Cardiac computed tomography
Alternatively to LGE CMR, in patients with intracardiac devices not
compatible with it, LV wall motion and scar assessment is done using
contrast enhanced multiphasic 4D computed tomography (CT). Even in
patients with MRI conditional devices, 4D CT may be better for regional
motion assessment of the interventricular septum, mainly in patients
with pacemaker / implantable cardioverter defibrillator (ICD) / cardiac
resynchronization therapy (CRT) leads placed in the right side of it.
Despite not having direct scar determination capabilities, 4D
multiphasic CT scan is a powerful tool in regional wall thickness and
motion assessment as well as LV volume
assessment.[8] Thinned, akinetic or dyskinetic
regions are considered non-viable and, as such, suitable for exclusion
with the LIVE technique.
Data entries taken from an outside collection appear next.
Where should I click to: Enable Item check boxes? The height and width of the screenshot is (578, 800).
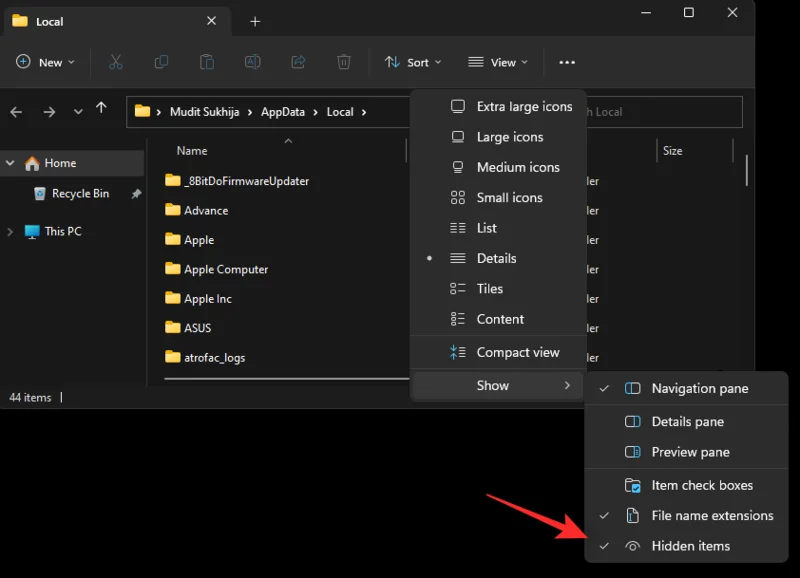(x=700, y=485)
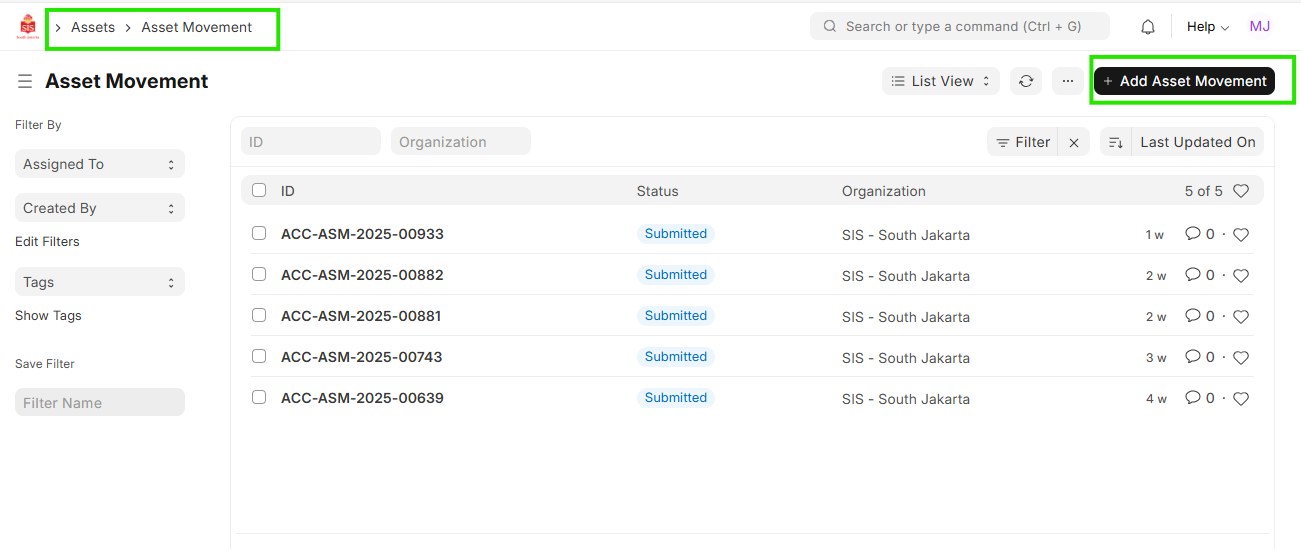Refresh the Asset Movement list

1026,81
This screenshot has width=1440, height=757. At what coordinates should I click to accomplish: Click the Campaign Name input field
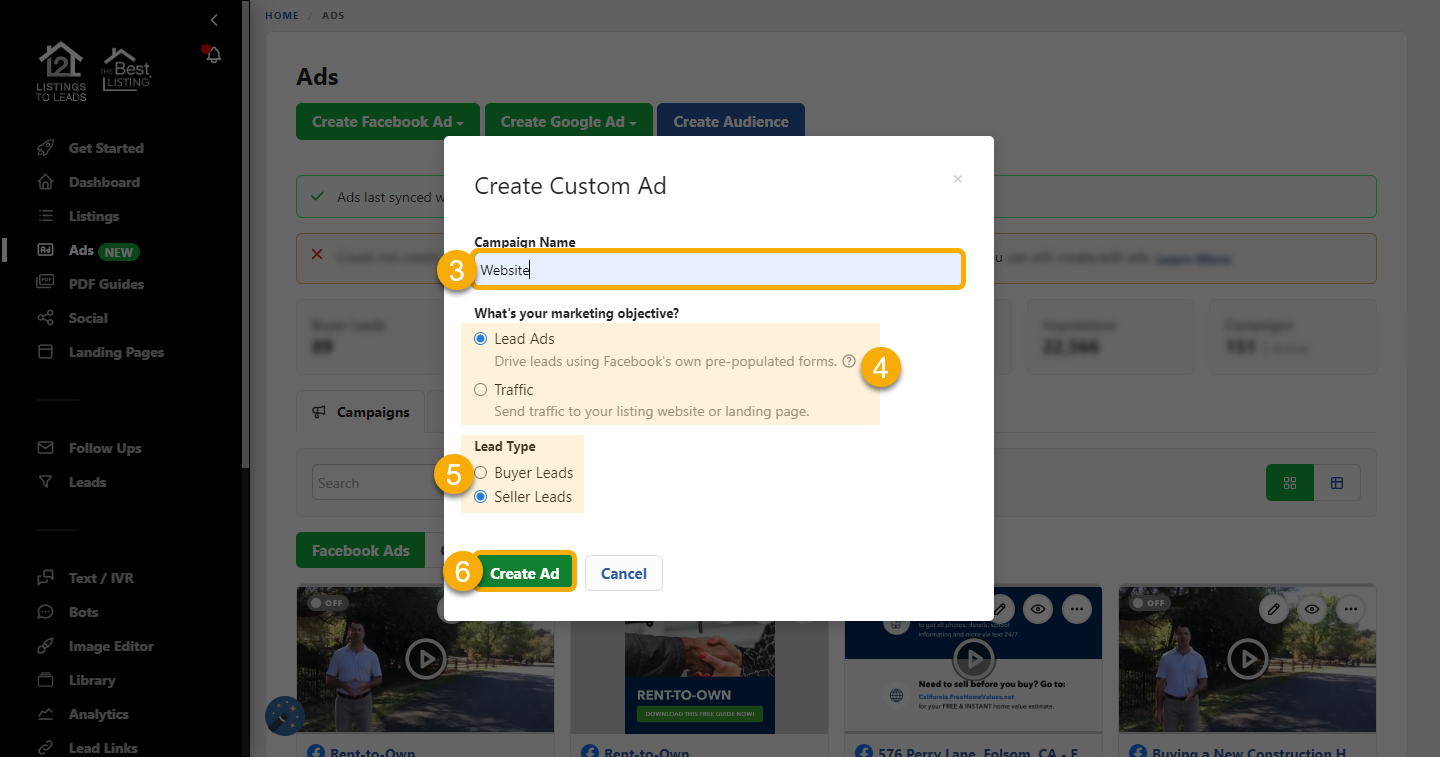click(718, 269)
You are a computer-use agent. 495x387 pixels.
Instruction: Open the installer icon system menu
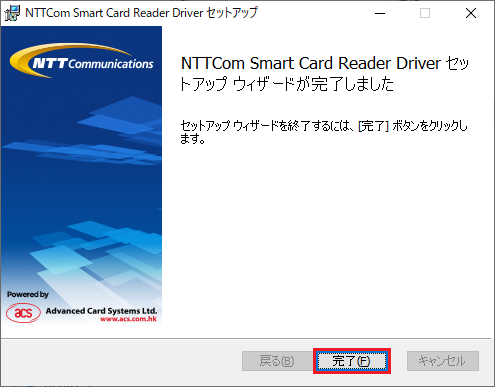12,13
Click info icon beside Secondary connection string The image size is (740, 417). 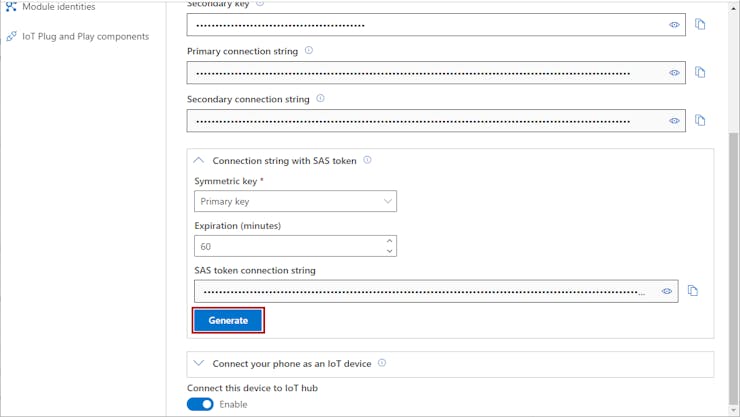pyautogui.click(x=320, y=99)
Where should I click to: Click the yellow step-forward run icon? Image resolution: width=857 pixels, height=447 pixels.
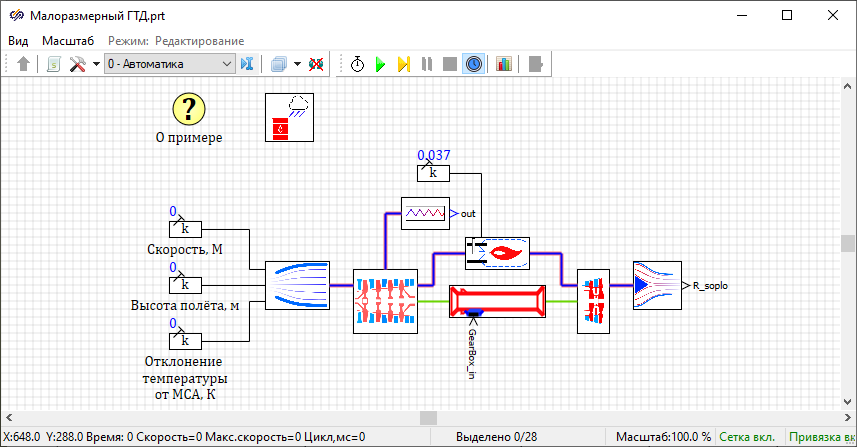pos(403,64)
Although sensitivity and specificity are lower
than LGE CMR, existence of an apical thrombus can also be assessed by
CT.[9] Extensive LV wall calcification is an
absolute contraindication for the procedure and can be easily depicted
from CT, and not from CMR. Additionally, 3D multiphasic volume rendering
is an important tool in determining scar location, assessing basal wall
contractility and precise planning of anchor placement. Finally, 4D CT
is useful in assessing graft positioning in post-coronary artery bypass
graft (CABG) patients. Figure 4 summarizes key aspects in 4D
multiphasic CT screening for the LIVE procedure.